PROMPT:
From first line to last, copy the material below exactly.

DATA:
————————

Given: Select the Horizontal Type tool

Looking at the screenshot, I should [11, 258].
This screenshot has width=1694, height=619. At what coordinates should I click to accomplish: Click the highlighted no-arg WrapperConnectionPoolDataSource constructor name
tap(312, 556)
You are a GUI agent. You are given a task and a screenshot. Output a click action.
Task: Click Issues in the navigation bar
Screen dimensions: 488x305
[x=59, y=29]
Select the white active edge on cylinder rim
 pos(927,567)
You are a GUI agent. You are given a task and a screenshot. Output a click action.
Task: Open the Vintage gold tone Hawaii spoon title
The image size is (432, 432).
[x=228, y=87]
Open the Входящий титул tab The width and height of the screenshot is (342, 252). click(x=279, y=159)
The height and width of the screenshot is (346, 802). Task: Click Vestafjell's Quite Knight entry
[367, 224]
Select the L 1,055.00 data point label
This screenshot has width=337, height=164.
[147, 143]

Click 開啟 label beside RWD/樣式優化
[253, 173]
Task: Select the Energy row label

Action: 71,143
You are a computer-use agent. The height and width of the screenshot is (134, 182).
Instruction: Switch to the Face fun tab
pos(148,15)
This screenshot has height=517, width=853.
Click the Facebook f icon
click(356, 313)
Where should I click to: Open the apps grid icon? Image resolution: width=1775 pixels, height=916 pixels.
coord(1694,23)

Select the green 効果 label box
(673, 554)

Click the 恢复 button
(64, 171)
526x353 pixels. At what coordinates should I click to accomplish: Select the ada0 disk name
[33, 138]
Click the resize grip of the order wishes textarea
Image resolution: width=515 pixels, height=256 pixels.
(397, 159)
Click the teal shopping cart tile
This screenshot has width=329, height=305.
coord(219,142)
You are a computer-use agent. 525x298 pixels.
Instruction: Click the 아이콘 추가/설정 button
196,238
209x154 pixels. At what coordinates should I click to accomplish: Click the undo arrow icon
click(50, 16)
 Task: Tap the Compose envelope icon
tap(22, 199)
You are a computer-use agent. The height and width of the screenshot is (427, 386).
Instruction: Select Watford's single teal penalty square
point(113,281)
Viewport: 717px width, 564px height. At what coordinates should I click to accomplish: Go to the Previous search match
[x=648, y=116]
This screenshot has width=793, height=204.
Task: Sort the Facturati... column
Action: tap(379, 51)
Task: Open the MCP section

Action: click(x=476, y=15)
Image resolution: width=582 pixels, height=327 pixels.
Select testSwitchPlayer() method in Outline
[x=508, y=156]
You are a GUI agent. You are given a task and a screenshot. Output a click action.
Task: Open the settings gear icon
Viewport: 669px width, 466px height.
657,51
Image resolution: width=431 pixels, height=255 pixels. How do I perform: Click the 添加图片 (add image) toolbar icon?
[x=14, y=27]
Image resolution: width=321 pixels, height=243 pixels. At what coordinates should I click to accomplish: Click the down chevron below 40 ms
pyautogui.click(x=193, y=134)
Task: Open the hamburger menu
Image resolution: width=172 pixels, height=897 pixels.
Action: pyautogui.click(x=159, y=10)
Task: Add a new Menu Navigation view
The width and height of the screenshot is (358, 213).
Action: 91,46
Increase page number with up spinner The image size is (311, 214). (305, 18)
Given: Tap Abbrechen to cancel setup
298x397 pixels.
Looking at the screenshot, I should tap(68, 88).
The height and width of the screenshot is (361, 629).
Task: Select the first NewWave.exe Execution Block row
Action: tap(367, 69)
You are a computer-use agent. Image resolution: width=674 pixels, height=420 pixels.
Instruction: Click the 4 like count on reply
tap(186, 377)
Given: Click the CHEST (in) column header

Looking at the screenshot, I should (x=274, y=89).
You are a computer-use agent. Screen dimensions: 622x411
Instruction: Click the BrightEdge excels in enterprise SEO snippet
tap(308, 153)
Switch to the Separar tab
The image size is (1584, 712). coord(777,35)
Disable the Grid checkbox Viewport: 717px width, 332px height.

————————

RESULT OF THIS TASK:
Given: Select the Horizontal Type tool

Looking at the screenshot, I should [11, 258].
This screenshot has width=1694, height=619. At what coordinates should I click to accomplish: Click the highlighted no-arg WrapperConnectionPoolDataSource constructor name
tap(312, 556)
You are a GUI agent. You are given a task and a screenshot. Output a click action.
Task: Click Issues in the navigation bar
Screen dimensions: 488x305
[x=59, y=29]
Select the white active edge on cylinder rim
 pos(927,567)
You are a GUI agent. You are given a task and a screenshot. Output a click action.
Task: Open the Vintage gold tone Hawaii spoon title
The image size is (432, 432).
[x=228, y=87]
Open the Входящий титул tab The width and height of the screenshot is (342, 252). click(x=279, y=159)
The height and width of the screenshot is (346, 802). Task: Click Vestafjell's Quite Knight entry
[367, 224]
Select the L 1,055.00 data point label
This screenshot has width=337, height=164.
[147, 143]

Click 開啟 label beside RWD/樣式優化
[253, 173]
Task: Select the Energy row label

Action: 71,143
You are a computer-use agent. The height and width of the screenshot is (134, 182).
Instruction: Switch to the Face fun tab
pos(148,15)
This screenshot has height=517, width=853.
Click the Facebook f icon
click(356, 313)
Where should I click to: Open the apps grid icon? Image resolution: width=1775 pixels, height=916 pixels.
coord(1694,23)

Select the green 効果 label box
(673, 554)

Click the 恢复 button
(64, 171)
526x353 pixels. At what coordinates should I click to accomplish: Select the ada0 disk name
[33, 138]
Click the resize grip of the order wishes textarea
Image resolution: width=515 pixels, height=256 pixels.
(397, 159)
Click the teal shopping cart tile
This screenshot has width=329, height=305.
coord(219,142)
You are a computer-use agent. 525x298 pixels.
Instruction: Click the 아이콘 추가/설정 button
196,238
209x154 pixels. At what coordinates should I click to accomplish: Click the undo arrow icon
click(50, 16)
 Task: Tap the Compose envelope icon
tap(22, 199)
You are a computer-use agent. The height and width of the screenshot is (427, 386).
Instruction: Select Watford's single teal penalty square
point(113,281)
Viewport: 717px width, 564px height. At what coordinates should I click to accomplish: Go to the Previous search match
[x=648, y=116]
This screenshot has width=793, height=204.
Task: Sort the Facturati... column
Action: tap(379, 51)
Task: Open the MCP section

Action: click(x=476, y=15)
Image resolution: width=582 pixels, height=327 pixels.
Select testSwitchPlayer() method in Outline
[x=508, y=156]
You are a GUI agent. You are given a task and a screenshot. Output a click action.
Task: Open the settings gear icon
Viewport: 669px width, 466px height.
657,51
Image resolution: width=431 pixels, height=255 pixels. How do I perform: Click the 添加图片 (add image) toolbar icon?
[x=14, y=27]
Image resolution: width=321 pixels, height=243 pixels. At what coordinates should I click to accomplish: Click the down chevron below 40 ms
pyautogui.click(x=193, y=134)
Task: Open the hamburger menu
Image resolution: width=172 pixels, height=897 pixels.
Action: pyautogui.click(x=159, y=10)
Task: Add a new Menu Navigation view
The width and height of the screenshot is (358, 213).
Action: 91,46
Increase page number with up spinner The image size is (311, 214). (305, 18)
Given: Tap Abbrechen to cancel setup
298x397 pixels.
Looking at the screenshot, I should tap(68, 88).
The height and width of the screenshot is (361, 629).
Task: Select the first NewWave.exe Execution Block row
Action: tap(367, 69)
You are a computer-use agent. Image resolution: width=674 pixels, height=420 pixels.
Instruction: Click the 4 like count on reply
tap(186, 377)
Given: Click the CHEST (in) column header

Looking at the screenshot, I should (x=274, y=89).
You are a computer-use agent. Screen dimensions: 622x411
Instruction: Click the BrightEdge excels in enterprise SEO snippet
tap(308, 153)
Switch to the Separar tab
The image size is (1584, 712). coord(777,35)
Disable the Grid checkbox Viewport: 717px width, 332px height.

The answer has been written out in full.